*Exercise*.
What are the lines from the one with "440x440 pixels. At" through the end of the records below, written out exactly and without the pictures?
****************
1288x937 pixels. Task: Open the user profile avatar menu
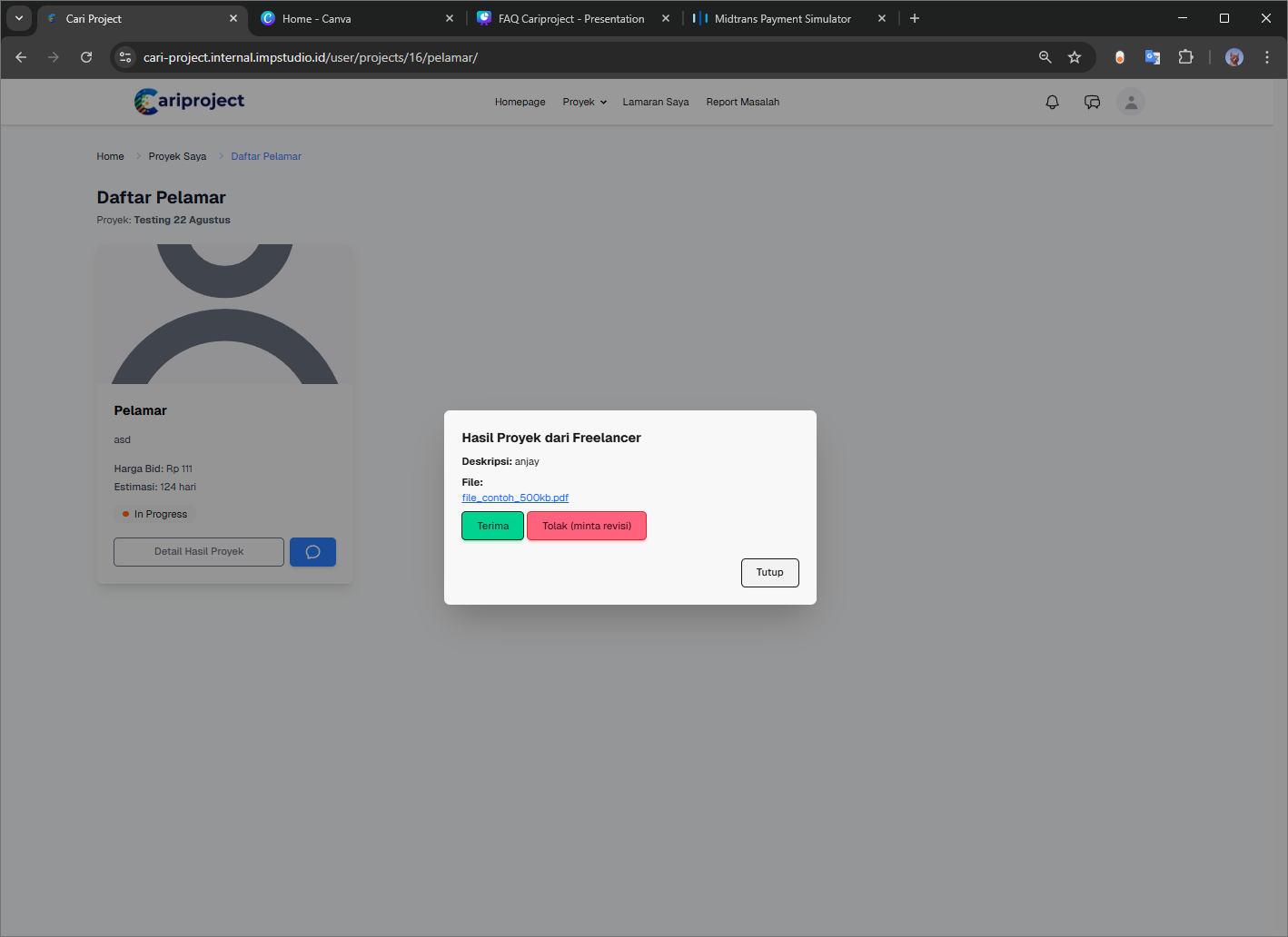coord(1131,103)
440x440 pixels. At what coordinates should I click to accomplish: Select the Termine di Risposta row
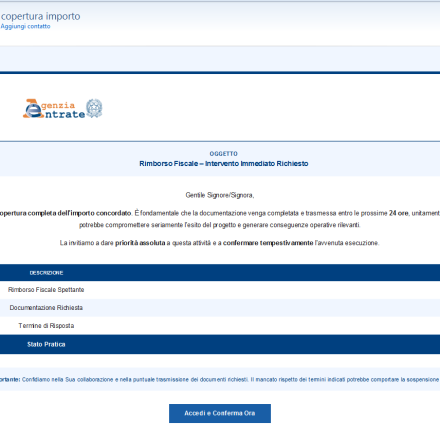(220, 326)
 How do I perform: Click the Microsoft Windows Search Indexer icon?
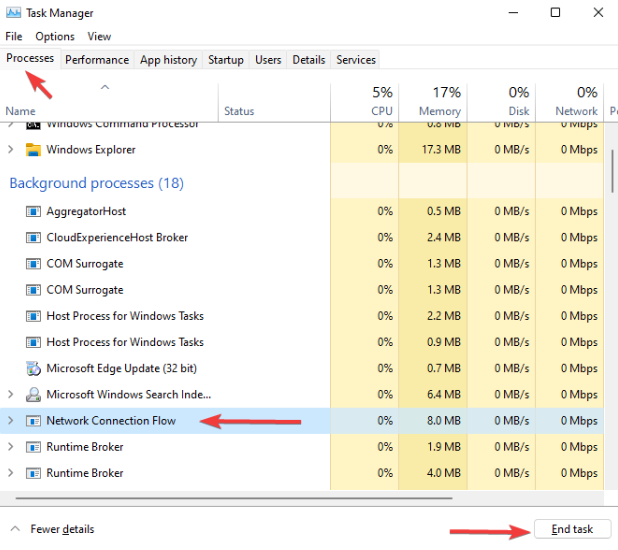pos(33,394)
****************
*Result of this exercise*.
440x440 pixels. At what coordinates should I click to accomplish: Select the Termine di Risposta row
(220, 326)
 How do I perform: Click the Microsoft Windows Search Indexer icon?
pos(33,394)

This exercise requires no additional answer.